A Segunda Guerra Mundial, o Holocausto e as bombas atômicas jogadas em Hiroshima e Nagasaki foram divisores de águas na História humana: guerra total, blitzkriegs e campos de concentração parecem ter derrubados todos os pesos e contrapesos da civilização (ética, moralidade, diplomacia, cidadania etc.) para revelar até onde o homem é capaz de chegar – a normalização do Mal.

Desde então o cenário cultural nunca mais foi o mesmo. Um exemplo é a literatura. No final da guerra, o filósofo Sartre escreve a peça de teatro “Entre Quatro Paredes” (1944): três pessoas são enviadas ao Inferno. Mas não há demônios ou brasas. Apenas são trancadas em um quarto e obrigadas a conviverem entre si por toda a eternidade – “o inferno são os outros”, expressa a frase mais famosa da peça.

E em 1954, William Golding lança “O Senhor das Moscas”: um avião lotado de crianças e adolescentes cai em uma ilha deserta. O grupo vai progressivamente regredindo à vida dos instintos e às pulsões da violência e morte. A disputa pelo poder é o estopim do caos, e o paraíso do “bom selvagem” (invertendo o clássico “Robinson Crusoé” de Daniel Defoe) acaba em carnificina.

Pois Xavier Gens (A Fronteira, 2007) une essas duas obras num microcosmo do colapso da civilização no filme O Abrigo (The Divide, 2011). Um filme implacavelmente cruel, onde as coisas vão sempre de mau a pior. O que começa como uma estória clássica de sobrevivência pós-apocalipse, termina em horror imundo e nojento – literalmente!

Em quase todas as narrativas pós-apocalípticas o herói normalmente tropeça em um grupo, pessoas ou sobreviventes que demonstram o quão baixo a humanidade pode chegar. Mas em O Abrigo não há um conto épico de superação e heroísmo. Há apenas um grupo de sobreviventes que se deteriora física e psiquicamente em sangue, brutalidade e torturas.


Definitivamente, O Abrigo é um filme para cinéfilos fortes e aventureiros. Xavier Gens faz um verdadeiro estudo sobre o caráter sombrio em cada um de nós: como o complexo de Deus, o esmagamento da alma pelo tédio e tristeza, fetiches sadomasoquistas ou a violência podem destruir até a última fibra moral. E relegar a humanidade à luta cruel pela satisfação das funções orgânicas mais básicas – comida, sexo e excrementos.
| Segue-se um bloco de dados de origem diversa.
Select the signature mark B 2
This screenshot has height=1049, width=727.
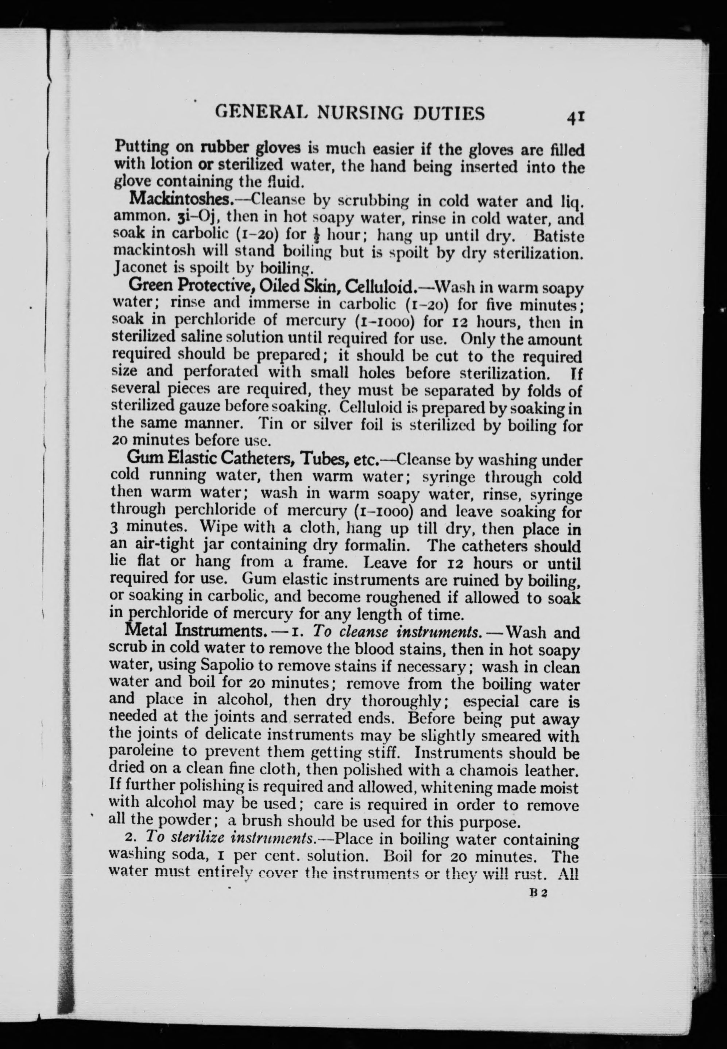(x=538, y=893)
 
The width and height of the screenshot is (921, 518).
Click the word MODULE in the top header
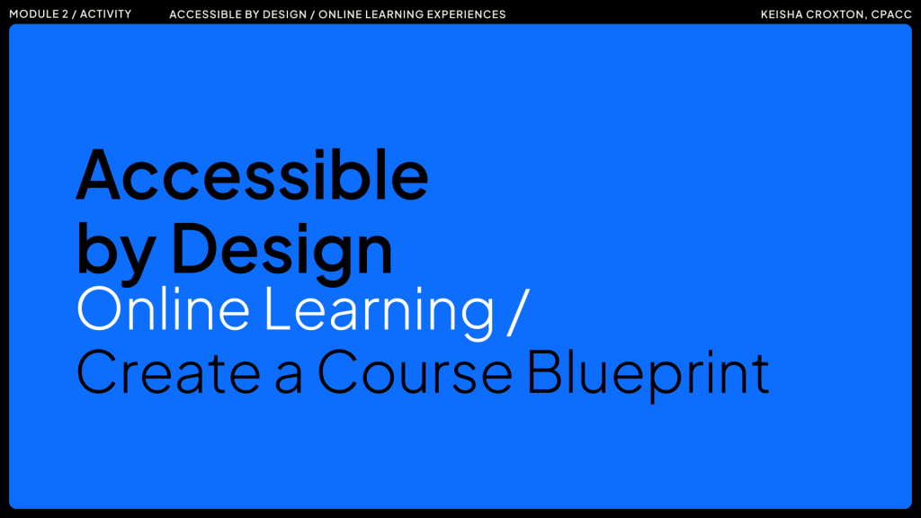click(33, 14)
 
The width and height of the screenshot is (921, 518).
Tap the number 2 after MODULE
click(65, 14)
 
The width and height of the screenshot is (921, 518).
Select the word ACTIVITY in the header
click(106, 14)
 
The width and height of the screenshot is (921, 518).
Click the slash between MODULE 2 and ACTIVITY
click(74, 14)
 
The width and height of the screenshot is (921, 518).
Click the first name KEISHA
click(782, 14)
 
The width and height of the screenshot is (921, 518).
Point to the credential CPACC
click(891, 14)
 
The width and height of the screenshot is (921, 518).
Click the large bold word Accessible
click(253, 175)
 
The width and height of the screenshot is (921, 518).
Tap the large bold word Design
click(282, 248)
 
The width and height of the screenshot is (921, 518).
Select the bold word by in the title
click(116, 249)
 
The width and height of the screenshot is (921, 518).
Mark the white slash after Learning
click(518, 311)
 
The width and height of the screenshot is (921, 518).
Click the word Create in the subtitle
click(168, 371)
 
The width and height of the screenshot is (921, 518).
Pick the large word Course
click(415, 371)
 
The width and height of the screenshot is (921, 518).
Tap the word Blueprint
click(648, 375)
Tanto a obra “Entre Quatro Paredes” como “O Senhor das Moscas” foram manifestações daquilo que Freud chamou de “Mal-Estar na Civilização” às vésperas da Segunda Guerra Mundial, em 1930. Freud apontava que a raiz do mal-estar estava em três sofrimentos: a vulnerabilidade e finitude do corpo, a fúria do mundo exterior e os vínculos com outros seres humanos.

Em O Abrigo o inferno da relação com os outros numa situação de confinamento soma-se à morte e a ameaça da radiação numa cenário pós-apocalipse após algum tipo de guerra nuclear. Literalmente, o filme de Xavier Gens mostra a barbárie que se esconde no subterrâneo da civilização – os sobreviventes estão confinados num abrigo no subsolo de um edifício em Manhattan, ícone da civilização ocidental e alvo de uma série de destruições (climáticas, cósmicas, extraterrestres, terroristas etc.) na história do cinema.

O Filme


O Abrigo acompanha nove vizinhos de um edifício residencial que fogem para um abrigo subterrâneo após Nova Iorque ser atacada por uma série de explosões nucleares. O filme começa através dos olhos Eve (Lauren German) que olha através de uma janela a chuva de bombas, fogo e explosões, enquanto todos os moradores descem em desespero as escadas do prédio. Até que Mickey (o síndico do condomínio e bombeiro sobrevivente dos ataques de 11/09 de 2001) consegue levar o grupo para um abrigo subterrâneo construído por ele.


Paranoico após os ataques de 2001, Mickey (Michael Biehn) transformou aquele abrigo numa célula de sobrevivência com geradores de energia e estoque de alimentos, arma e bebidas.

Aterrorizados pelas advertências de Mickey sobre o envenenamento por radiação e mutações, o grupo tenta vedar a porta e permanece preso no subsolo. Sob a ameaça não só do machado de Mickey como também por uma ameaça desconhecida do outro lado da porta – grupos armados vestidos com roupas antirradiação.

Minutos se tornam dias, dias se tornam semanas e depois meses. O tempo começa a diluir-se criando no espectador uma confusão temporal idêntica ao dos sobreviventes. É quase impossível dizer quanto tempo estão lá, já que no abrigo não há luz ou relógios.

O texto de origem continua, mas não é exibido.